WHAT IS EXPECTED:
Check every line below for the word "Actions" and copy each one that has it.

(Collected data entries)

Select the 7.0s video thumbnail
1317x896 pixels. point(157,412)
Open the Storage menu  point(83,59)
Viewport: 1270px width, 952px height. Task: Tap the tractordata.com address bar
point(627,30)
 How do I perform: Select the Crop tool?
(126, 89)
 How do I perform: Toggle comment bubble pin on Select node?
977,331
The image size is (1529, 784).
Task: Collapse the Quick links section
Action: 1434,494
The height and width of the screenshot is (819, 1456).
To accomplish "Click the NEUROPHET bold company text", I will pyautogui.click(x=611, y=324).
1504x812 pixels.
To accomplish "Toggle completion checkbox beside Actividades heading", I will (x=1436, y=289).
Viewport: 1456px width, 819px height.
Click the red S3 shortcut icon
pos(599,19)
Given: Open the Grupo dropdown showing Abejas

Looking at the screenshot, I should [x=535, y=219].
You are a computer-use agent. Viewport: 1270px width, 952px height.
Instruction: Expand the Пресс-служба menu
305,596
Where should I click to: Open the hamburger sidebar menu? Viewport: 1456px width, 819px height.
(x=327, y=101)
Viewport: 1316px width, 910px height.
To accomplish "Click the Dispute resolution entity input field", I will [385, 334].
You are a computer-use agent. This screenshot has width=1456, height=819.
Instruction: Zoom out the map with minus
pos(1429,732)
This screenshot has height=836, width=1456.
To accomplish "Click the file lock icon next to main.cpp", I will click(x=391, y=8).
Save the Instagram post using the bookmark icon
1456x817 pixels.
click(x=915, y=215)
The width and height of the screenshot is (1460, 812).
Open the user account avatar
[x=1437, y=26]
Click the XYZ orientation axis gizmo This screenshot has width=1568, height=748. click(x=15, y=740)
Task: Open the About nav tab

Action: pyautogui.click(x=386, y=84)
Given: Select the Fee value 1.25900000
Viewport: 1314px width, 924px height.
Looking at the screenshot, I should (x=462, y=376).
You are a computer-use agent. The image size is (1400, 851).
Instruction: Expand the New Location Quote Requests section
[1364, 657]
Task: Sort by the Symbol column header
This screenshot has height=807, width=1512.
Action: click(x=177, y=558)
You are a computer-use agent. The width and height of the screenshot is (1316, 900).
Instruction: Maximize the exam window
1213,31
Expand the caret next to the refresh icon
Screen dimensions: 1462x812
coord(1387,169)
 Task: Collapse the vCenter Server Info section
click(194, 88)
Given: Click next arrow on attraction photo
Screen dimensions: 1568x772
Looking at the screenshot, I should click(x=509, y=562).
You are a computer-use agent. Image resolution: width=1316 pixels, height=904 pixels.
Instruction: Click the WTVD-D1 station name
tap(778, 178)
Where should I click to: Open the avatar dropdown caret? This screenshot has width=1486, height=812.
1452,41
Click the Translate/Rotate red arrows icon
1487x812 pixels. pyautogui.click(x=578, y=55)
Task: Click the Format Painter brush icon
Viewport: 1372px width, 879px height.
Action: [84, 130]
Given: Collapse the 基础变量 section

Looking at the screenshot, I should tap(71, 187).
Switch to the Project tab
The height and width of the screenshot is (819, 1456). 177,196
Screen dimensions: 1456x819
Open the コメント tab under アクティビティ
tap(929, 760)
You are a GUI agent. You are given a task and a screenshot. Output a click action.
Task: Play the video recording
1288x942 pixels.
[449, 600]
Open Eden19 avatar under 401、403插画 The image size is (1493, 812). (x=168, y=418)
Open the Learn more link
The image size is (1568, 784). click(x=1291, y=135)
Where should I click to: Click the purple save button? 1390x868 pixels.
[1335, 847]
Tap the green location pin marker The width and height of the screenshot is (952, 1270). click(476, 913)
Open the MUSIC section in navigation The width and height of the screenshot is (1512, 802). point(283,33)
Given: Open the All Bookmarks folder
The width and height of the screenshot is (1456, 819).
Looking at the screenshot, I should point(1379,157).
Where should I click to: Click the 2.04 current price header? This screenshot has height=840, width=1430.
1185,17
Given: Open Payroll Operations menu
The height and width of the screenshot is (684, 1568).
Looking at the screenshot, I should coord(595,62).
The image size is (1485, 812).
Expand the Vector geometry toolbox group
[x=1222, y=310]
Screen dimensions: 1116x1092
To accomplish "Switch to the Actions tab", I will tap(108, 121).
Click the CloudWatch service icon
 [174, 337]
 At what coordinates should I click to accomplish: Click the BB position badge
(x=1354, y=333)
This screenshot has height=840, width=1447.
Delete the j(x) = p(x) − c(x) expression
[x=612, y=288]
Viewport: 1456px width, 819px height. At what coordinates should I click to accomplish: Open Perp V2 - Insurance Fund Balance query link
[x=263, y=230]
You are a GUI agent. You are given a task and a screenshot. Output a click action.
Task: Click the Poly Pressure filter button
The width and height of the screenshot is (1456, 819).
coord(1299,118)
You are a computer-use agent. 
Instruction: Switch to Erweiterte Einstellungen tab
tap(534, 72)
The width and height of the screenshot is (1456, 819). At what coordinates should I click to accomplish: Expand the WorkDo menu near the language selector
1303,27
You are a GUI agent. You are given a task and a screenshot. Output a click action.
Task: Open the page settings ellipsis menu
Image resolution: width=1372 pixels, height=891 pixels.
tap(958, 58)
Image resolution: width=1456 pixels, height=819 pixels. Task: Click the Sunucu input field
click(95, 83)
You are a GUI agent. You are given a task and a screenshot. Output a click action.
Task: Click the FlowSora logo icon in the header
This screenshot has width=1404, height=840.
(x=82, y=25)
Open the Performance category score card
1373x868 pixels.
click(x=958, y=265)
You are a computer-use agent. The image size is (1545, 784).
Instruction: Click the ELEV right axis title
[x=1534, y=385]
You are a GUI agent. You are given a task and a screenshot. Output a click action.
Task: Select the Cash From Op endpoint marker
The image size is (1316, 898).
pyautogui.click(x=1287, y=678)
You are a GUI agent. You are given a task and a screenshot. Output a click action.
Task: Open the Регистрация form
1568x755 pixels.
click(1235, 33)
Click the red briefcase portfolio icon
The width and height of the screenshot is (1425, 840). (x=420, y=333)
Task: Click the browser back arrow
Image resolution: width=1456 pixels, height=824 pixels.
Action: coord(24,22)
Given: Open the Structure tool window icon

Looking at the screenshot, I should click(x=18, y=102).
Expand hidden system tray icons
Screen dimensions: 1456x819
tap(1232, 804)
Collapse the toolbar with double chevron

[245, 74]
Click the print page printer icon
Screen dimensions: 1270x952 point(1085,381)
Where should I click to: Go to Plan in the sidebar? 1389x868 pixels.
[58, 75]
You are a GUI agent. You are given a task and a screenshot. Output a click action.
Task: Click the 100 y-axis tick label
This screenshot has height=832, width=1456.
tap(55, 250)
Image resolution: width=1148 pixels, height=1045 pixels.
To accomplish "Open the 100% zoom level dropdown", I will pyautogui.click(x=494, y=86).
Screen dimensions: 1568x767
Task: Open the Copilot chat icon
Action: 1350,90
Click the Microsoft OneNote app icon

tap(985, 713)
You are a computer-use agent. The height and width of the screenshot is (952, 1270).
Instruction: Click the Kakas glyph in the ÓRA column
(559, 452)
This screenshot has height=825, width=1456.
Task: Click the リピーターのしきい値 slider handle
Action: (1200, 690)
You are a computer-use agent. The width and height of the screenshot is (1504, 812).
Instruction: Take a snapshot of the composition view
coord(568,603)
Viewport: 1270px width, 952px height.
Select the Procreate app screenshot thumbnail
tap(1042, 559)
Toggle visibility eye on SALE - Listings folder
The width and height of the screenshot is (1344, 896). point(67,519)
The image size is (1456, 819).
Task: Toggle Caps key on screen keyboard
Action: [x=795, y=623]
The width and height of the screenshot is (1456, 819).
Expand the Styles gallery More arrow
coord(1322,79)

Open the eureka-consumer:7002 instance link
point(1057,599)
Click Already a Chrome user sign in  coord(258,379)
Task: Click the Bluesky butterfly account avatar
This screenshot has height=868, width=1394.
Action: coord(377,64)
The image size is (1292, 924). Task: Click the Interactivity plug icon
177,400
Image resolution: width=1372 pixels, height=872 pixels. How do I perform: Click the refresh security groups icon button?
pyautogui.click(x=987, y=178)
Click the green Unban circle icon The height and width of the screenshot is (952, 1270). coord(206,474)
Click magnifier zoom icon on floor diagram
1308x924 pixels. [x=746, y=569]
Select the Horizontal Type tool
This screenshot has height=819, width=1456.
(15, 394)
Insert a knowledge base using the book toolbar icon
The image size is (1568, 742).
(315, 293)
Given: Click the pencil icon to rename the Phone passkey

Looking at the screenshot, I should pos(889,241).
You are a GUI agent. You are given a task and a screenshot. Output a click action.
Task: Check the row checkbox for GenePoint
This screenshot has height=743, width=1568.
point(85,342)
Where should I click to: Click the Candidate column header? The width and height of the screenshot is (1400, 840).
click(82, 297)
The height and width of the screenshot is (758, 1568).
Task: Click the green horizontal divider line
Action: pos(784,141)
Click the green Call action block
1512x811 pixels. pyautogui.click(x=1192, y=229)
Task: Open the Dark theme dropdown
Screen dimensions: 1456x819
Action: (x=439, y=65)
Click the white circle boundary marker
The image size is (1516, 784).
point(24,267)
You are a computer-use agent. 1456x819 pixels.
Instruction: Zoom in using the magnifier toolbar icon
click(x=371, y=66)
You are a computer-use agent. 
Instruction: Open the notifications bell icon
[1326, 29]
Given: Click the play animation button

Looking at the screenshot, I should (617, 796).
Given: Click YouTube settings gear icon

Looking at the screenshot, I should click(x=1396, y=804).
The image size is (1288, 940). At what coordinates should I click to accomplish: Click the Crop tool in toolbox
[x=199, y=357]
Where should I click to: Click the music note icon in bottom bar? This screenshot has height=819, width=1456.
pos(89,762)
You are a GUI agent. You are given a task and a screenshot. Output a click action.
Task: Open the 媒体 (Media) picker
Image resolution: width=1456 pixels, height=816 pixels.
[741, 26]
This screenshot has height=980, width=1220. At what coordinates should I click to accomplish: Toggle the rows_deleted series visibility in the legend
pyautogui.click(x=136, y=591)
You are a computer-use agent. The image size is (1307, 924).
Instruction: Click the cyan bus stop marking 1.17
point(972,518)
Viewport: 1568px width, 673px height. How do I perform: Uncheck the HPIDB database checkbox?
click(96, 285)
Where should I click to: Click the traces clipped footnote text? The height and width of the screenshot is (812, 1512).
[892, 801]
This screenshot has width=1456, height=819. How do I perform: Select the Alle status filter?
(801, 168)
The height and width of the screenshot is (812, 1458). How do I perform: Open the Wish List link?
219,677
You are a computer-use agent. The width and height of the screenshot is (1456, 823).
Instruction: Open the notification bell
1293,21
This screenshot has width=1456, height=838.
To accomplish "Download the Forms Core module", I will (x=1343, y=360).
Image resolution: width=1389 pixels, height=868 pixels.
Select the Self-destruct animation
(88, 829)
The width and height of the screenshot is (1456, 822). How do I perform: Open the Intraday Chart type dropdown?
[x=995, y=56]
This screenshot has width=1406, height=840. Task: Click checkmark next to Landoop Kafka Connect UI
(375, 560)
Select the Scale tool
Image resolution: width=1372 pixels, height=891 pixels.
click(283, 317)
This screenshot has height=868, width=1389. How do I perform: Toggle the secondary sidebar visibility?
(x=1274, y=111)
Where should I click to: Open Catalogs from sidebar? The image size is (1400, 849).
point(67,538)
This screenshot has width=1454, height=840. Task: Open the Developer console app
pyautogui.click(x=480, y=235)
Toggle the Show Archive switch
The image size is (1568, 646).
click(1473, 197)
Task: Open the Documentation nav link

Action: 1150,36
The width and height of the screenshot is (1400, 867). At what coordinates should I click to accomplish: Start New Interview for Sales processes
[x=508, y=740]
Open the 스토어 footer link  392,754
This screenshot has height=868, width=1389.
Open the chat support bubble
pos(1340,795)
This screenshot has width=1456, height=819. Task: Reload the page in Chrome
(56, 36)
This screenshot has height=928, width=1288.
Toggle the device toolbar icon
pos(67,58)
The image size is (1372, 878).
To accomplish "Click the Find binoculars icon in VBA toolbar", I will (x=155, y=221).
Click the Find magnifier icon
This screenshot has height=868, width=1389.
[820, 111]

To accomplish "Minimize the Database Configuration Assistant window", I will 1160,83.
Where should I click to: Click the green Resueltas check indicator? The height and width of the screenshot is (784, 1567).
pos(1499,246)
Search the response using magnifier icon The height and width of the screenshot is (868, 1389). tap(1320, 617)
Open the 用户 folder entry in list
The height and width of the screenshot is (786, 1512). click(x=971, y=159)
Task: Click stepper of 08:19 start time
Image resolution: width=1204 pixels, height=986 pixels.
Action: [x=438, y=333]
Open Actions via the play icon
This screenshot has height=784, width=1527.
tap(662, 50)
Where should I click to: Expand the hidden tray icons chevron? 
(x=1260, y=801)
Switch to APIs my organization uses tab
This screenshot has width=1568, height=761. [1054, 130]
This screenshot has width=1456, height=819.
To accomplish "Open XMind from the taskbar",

OUTPUT FOR THIS EXERCISE:
To accomplish "Switch to the Actions tab", I will tap(108, 121).
Open Actions via the play icon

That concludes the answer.